We’ve all been told how important it is to make eye contact when interacting with other people. Direct eye contact makes you seem trustworthy, confident, and interested in the topic you are discussing, right? All those things are true BUT new research shows that direct eye contact can lessen the effectiveness of your message in one critical situation:
Frances Chen researched people listening and watching videos of other people talking about controversial social and/or political topics. Participants watched videos with speakers discussing topics with a strong viewpoint that was opposite to what the participants believed. Some participants were asked to watch the speaker’s eyes, and others were asked to watch the speaker’s mouth. Participants who watched the speaker’s eyes were LESS likely to change their opinion on the topic than the participants who watched the speaker’s mouth.

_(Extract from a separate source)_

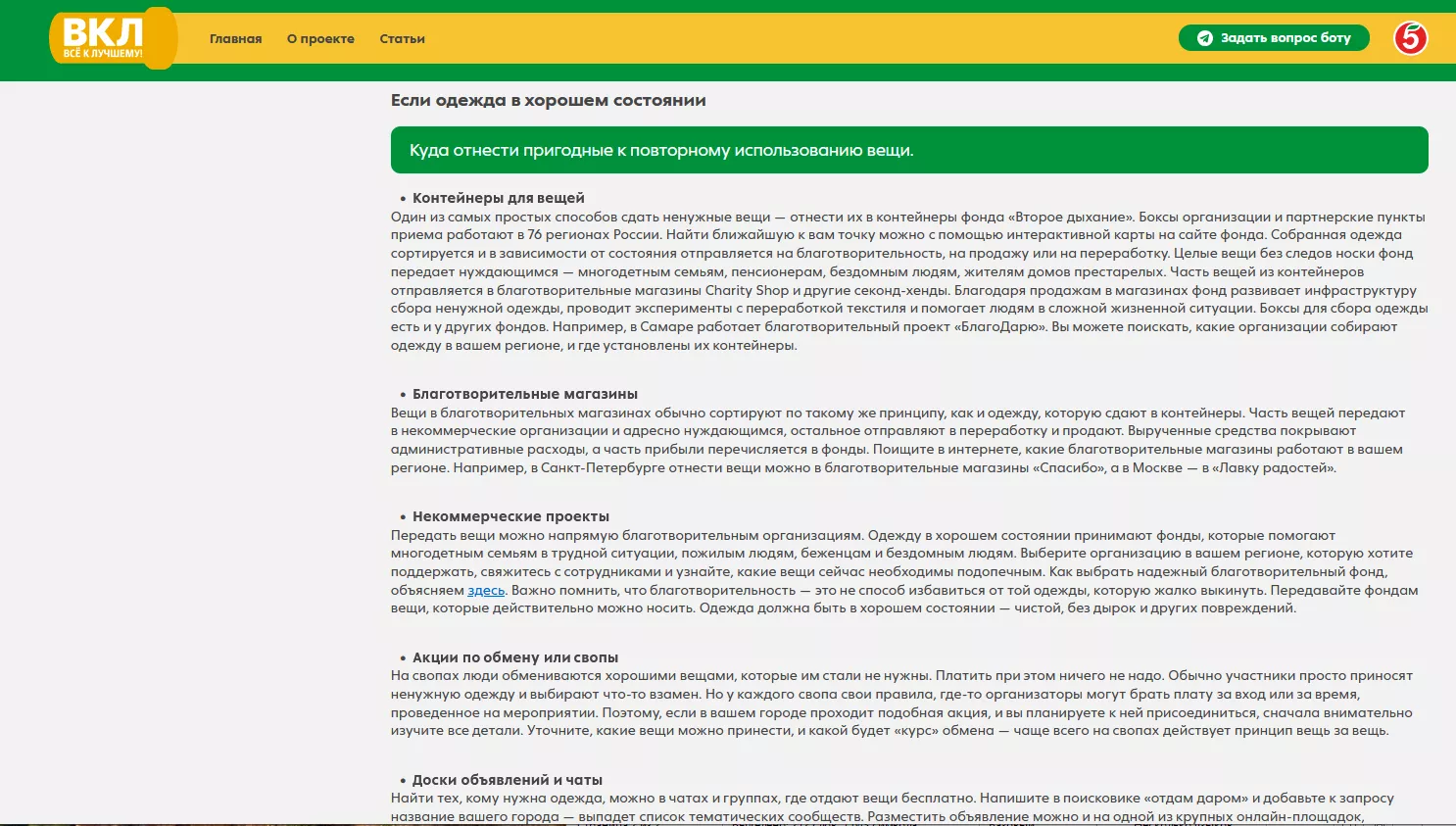Click the paragraph about «отдам даром» groups
1456x826 pixels.
892,807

Why would this be true? Chen’s hypothesis is that direct eye contact can be seen as threatening.
- If you are talking to people who agree with you, and trying to get them fired up to take action, then use direct eye contact.
- But If you are talking to people who don’t agree with you, then you may want to minimize the amount of direct eye contact you have.

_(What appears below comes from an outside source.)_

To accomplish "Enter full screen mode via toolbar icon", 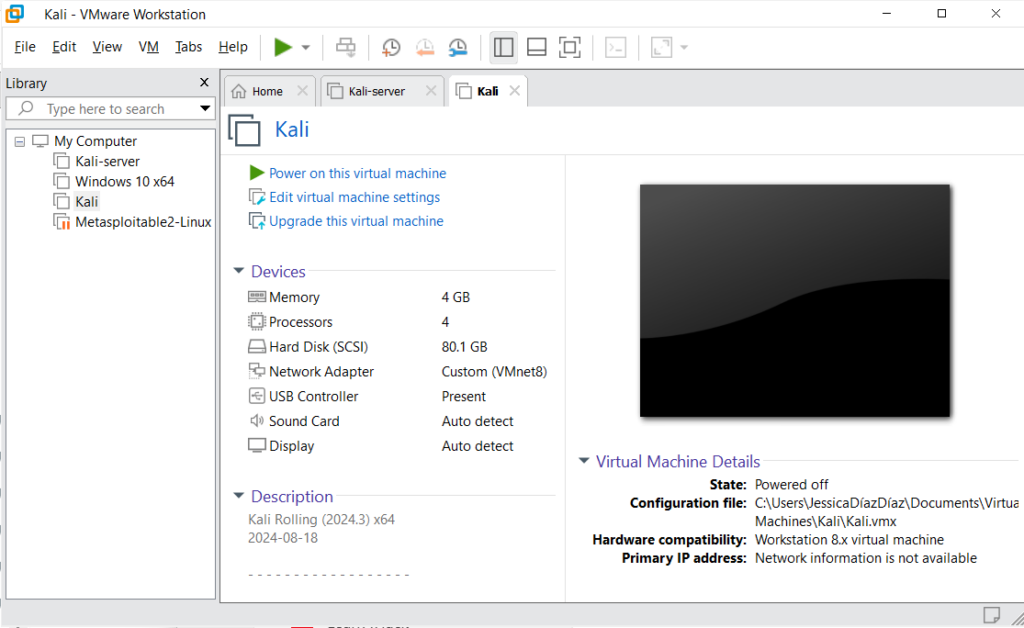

- If you are making a video and you believe that people will agree with you, then look right into the camera lense.
- If you are making a video and you think people don’t agree with you, then look off to the side instead of into the camera.
What do you think? Have you experienced this difference between eye contact and whether you agree with the person speaking?
Here’s the research citation:
Chen, F.S., Minson, J.A., Schöne, M., & Heinrichs, M. (in press). In the eye of the beholder: Eye contact increases resistance to persuasion. Psychological Science.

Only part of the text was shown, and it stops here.